03
Mar 18

Excavation

Very calm and quiet last night thanks to the snow (and funky lighting too from streetlights reflecting off the snowclouds)

Terribly pretty but that’s all due to thaw and melt in the next day or four and the stuff that’s right up against the shed door will melt and then run down the door, find nowhere to go because of the snow and may wind up flowing over the lip and into the shed (and they didn’t leave a corner uncut when making the shed – they never treated the floorboards for water, so that’d lead to trouble even if it didn’t destroy stuff sitting on the floor in there).
So this morning….

Right. Shouldn’t be too bad…

Jaysus. Okay, that sucked. I remember this from when I used to grow vegetables thirty years ago – every spring, you dig up the garden and it’s the only time you use the shovel a lot in the year so your muscles never get used to it. Ow. But!

All clear. About 18″ of snow at the deepest point up against the wall (maybe three feet over in the corner on the far right out of frame). And no water damage inside, happily.

Even the robin’s looking happier now.

2.2C in the shed today. Might give it another day or so before going back out there again. Cold fingers and edged tools are a bad mix… plus I need to leave the kitchen door open for the power to the shed, and that’s divorce territory you’re talking in this weather.


10
Jan 18

Hello Unplugged!

Got an email this morning saying this blog is now getting picked up on the Unplugged Shop blog aggregator (who specialise in blogs about hand tool woodworking). Since that might mean new people reading here, hello. You won’t find much professional woodwork stuff here, I’m a software engineer who just does this as a hobby. It may, however, make you feel better about your own workshop because yours is absolutely going to be bigger than mine (I know of woodworkers who have table saws with more space than my entire shed if you include their outfeed tables, and pretty much everyone who has a timber store has more room in there than I do in total). Here’s the wee shed:


That’s an eight foot by six foot potting shed at the bottom of the garden (seen here getting a new coat of paint last year hence all the plastic sheeting over the plants and the masking tape). It’s come a bit of a ways, it used to look like this:

And that’s after I lined the inside with OSB sheeting and painted that white; before it was unlined so you could see that its main structural elements were the 3×1 laths – I’m pretty sure these things had structural paint…

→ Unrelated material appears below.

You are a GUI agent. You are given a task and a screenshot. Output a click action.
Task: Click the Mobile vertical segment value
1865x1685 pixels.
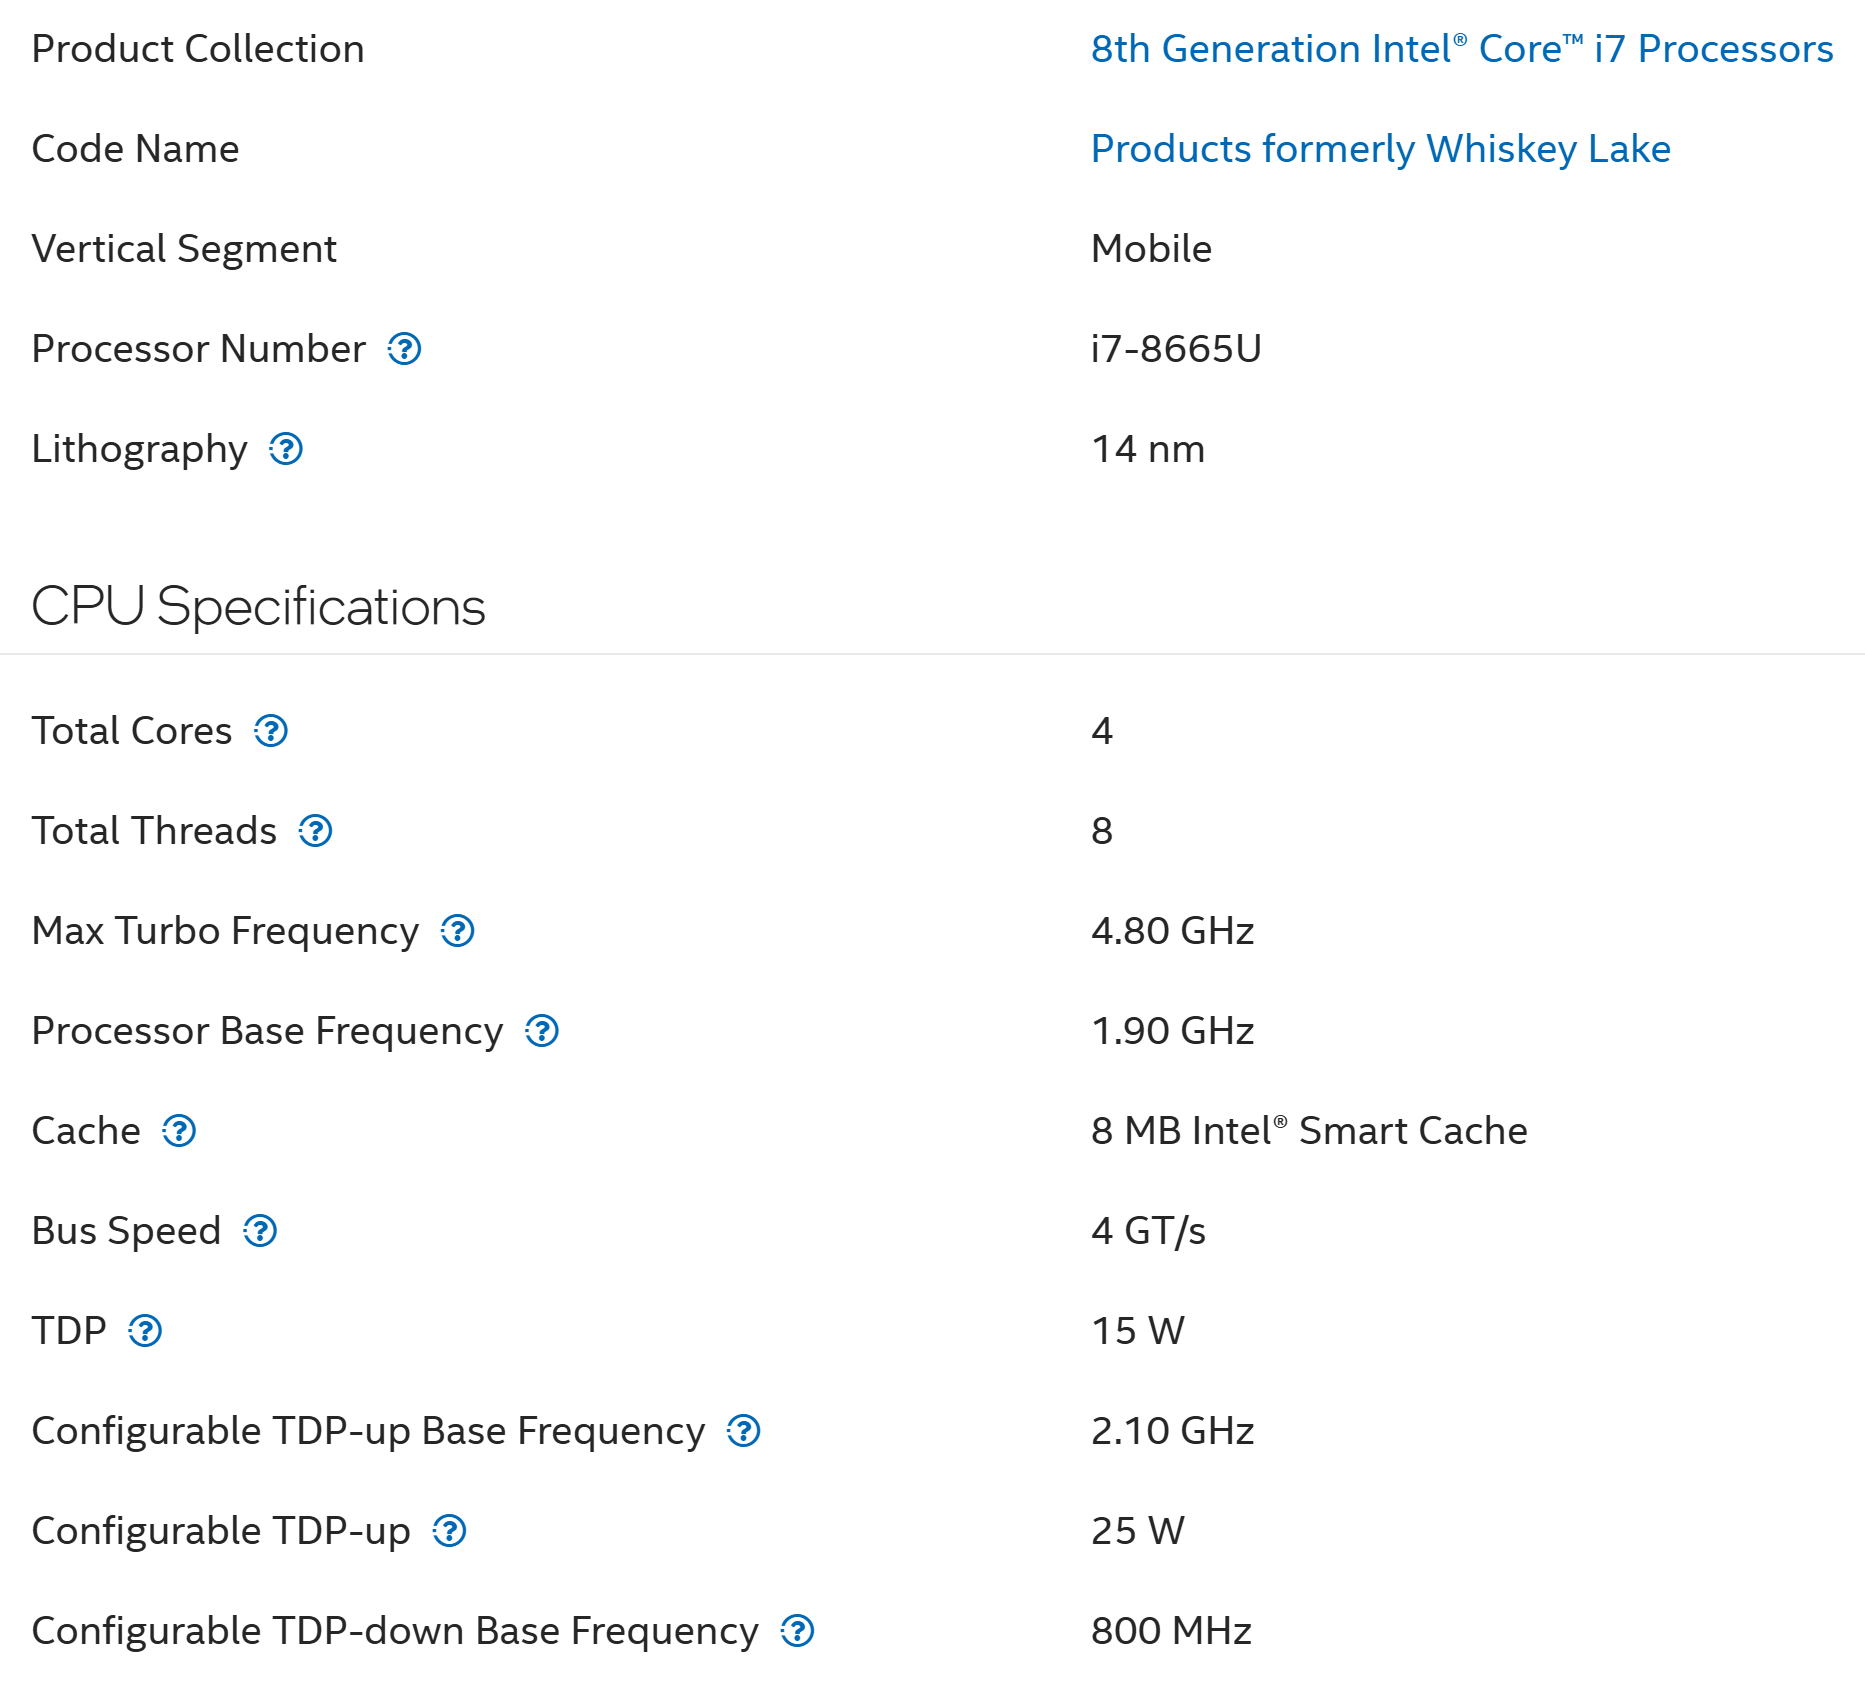click(1151, 249)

And it was also where all the gardening stuff was stashed (I’ve since moved that to a storage box outside). There’s a small decking area just outside the shed which has proven useful for some tasks like assembly and in-a-bag steambending:

But between the unused tumbledryer (don’t ask), and the workbench, there’s not a lot of room so I’ve had to do some organisation for tool storage inside or I wouldn’t be able to do anything:

And while most of what I do is hand-tool only (including prepwork and milling), I do have a few powertools that are useful for some tasks. Mostly, a circular saw used for rough-cutting the 12-16′ boards I buy from the timber yard down to 5′ boards I can fit in the car and in the shed; I’ll occasionally do smaller rough cuts with that as well, but the fine cuts are all hand saws. I do have a mitre saw that I’d like to use for the 5′-to-smaller rough cutting but I’ve no room to set it up so it’s been idle the last year or two. There’s a small 10″ bandsaw interloper that gets used for some rough ripcuts and resawing anything under 75mm:

And there’s also an oscillating bobbin/belt sander which gets used along with the bandsaw to make small bandsaw boxes to use up scraps of wood rather than throwing them in the bin (and that’s pretty much all it gets used for because I prefer planed finishes for other projects). We don’t have a wood fire or a firepit or any other way to get rid of shavings and sawdust and scraps other than the bin and since you pay for that by weight (welcome to Ireland), I prefer to use all the offcuts for bandsaw boxes if I can.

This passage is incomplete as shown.